EXERCISE INPUT:
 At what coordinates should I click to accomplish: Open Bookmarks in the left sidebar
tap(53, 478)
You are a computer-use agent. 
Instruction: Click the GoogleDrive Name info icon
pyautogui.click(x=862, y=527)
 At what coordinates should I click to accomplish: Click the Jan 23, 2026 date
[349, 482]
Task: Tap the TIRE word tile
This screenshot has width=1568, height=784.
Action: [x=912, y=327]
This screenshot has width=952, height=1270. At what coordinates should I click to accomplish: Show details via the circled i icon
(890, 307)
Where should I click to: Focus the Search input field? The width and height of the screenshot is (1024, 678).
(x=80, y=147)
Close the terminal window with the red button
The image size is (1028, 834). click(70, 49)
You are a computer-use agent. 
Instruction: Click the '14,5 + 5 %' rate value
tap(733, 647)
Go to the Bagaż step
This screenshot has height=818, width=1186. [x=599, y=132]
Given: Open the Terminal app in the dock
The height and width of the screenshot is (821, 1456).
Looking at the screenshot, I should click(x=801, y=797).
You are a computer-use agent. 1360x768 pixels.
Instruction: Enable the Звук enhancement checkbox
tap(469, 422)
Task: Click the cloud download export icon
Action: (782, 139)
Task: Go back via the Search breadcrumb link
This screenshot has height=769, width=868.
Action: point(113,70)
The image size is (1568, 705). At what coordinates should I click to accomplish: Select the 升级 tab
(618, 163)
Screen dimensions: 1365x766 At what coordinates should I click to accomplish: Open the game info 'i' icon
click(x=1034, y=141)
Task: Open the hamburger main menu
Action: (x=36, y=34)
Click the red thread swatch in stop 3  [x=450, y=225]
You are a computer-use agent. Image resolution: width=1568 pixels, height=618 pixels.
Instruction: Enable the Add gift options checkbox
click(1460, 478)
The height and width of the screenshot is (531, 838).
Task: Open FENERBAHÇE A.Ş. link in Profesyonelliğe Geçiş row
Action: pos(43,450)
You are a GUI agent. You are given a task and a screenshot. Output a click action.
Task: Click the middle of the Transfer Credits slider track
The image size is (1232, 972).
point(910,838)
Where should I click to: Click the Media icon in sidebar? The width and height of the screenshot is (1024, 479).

WHAT THIS TASK INVOLVES:
Filter the records down to the lines that contain the string "computer", and copy those lines.

WRITTEN SOLUTION:
You are a computer-use agent. 
You are a computer-use agent. 
You are a computer-use agent. 1360x768 pixels.
You are a computer-use agent. Image resolution: width=1568 pixels, height=618 pixels.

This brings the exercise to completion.